PDF
Sauvayre R. (2012), « Rationalité cognitive et dynamique des croyances extrêmes », in Erckert G., Michon B., Vivarelli C. (dir.), La croyance : de la théorie au terrain. Mise en perspective des approches néo-wéberienne issue de la phénoménologie et de l’anthropologie existentiale, Paris, Hermann, p. 53-81.

Résumé
Les croyances défiant le sens commun sont souvent taxées d’irrationnelles en ce qu’elles s’opposent parfois radicalement aux savoirs ordinaires et aux connaissances scientifiques. Chacun peut s’étonner d’entendre que l’eau récoltée sur des pétales de fleurs à la rosée du matin est à même de soigner tous les maux, que l’apposition des mains peut guérir le cancer ou toute autre maladie incurable, ou que Dieu est un extraterrestre issu d’une civilisation plus évoluée capable de maîtriser la vie après la mort. Ces croyants paraissent d’autant plus irrationnels que le démenti factuel de leurs croyances ne conduit pas mécaniquement à leur abandon comme l’ont montré Festinger et ses collaborateurs dans L’échec d’une prophétie. Ces psychosociologues ont d’ailleurs expliqué ce phénomène au moyen d’une théorie irrationaliste de l’acteur à savoir la dissonance cognitive. Or, comme le suggère Boudon, il est toujours préférable de substituer une explication fondée sur les raisons à une explication fondée sur les causes.
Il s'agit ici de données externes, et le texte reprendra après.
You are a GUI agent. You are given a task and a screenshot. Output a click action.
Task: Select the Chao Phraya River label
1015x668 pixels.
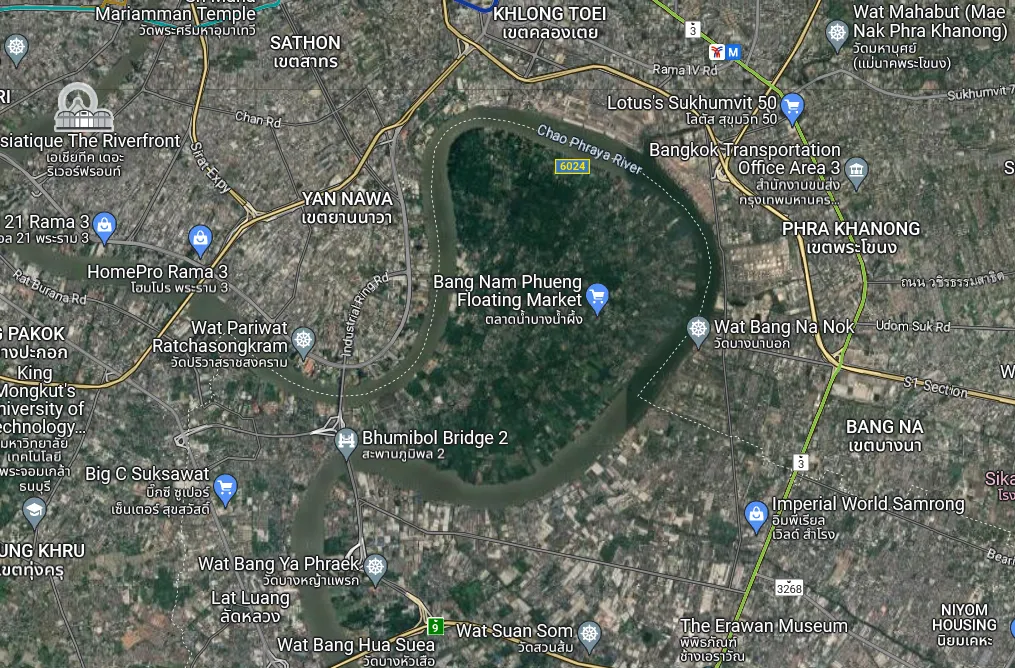589,150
Mais est-il possible d’expliquer ce mystère au moyen de théories rationnelles de l’action ? Les conditions dans lesquelles se manifestent ces démentis ou la nature même de ces démentis ont-elles une influence sur la dynamique des croyances ? Comment l’adepte convaincu s’accommode-t-il des nombreuses contradictions qui jalonnent son parcours ? 
Afin d’éclairer ces interrogations, nous nous proposons d’illustrer plus spécifiquement les effets des contradictions ordinaires sur la dynamique des croyances en abordant d’une part les doutes issus d’une contradiction factuelle, et d’autre part, les doutes issus d’une contradiction axiologique.